Wendy developed initial symptoms of arthritis at the age of six. It took doctors a few months to diagnose her symptoms and by the time they confirmed her diagnosis, Wendy couldn’t walk and required help with all aspects of her life.
“I had a fairly traumatic childhood dealing with the disease… I think of my children and their friends. Their after school activities consist of playing sport, learning to swim, seeing friends and watching TV. My afternoons consisted of attending appointments – physiotherapy, occupations therapy, hydrotherapy, splinting clinics, outpatient rheumatology appointments.”
“At the times when the disease was uncontrollable I was hospitalised for long periods of time. I spent months and months of my childhood living in a shared ward and attending hospital school.”
“As the years progressed and my disease showed no signs of abating, my parents were told that I would end up in a wheelchair, that I would never be able to work, and that I would live off a government pension.”

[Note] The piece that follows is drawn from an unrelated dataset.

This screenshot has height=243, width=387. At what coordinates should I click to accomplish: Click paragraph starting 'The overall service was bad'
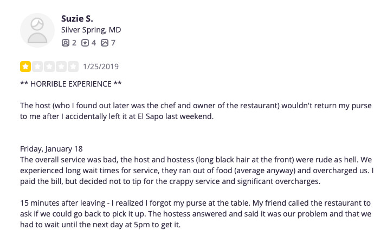click(196, 170)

At the age of 15, Wendy discovered there was a high chance her medication would leave her infertile and told by her doctors that her dreams of becoming a doctor were too ambitious due to the limitations caused by her debilitating disease.
Today, at the age of 46, Wendy has a degree in speech pathology and a post graduate diploma in business. She currently works as a speech pathologist specialising in the treatment of adolescents and adults with acquired neurogenic communication and swallowing disorders. Wendy is married with two children and is Consumer Director on the Arthritis Australia Board.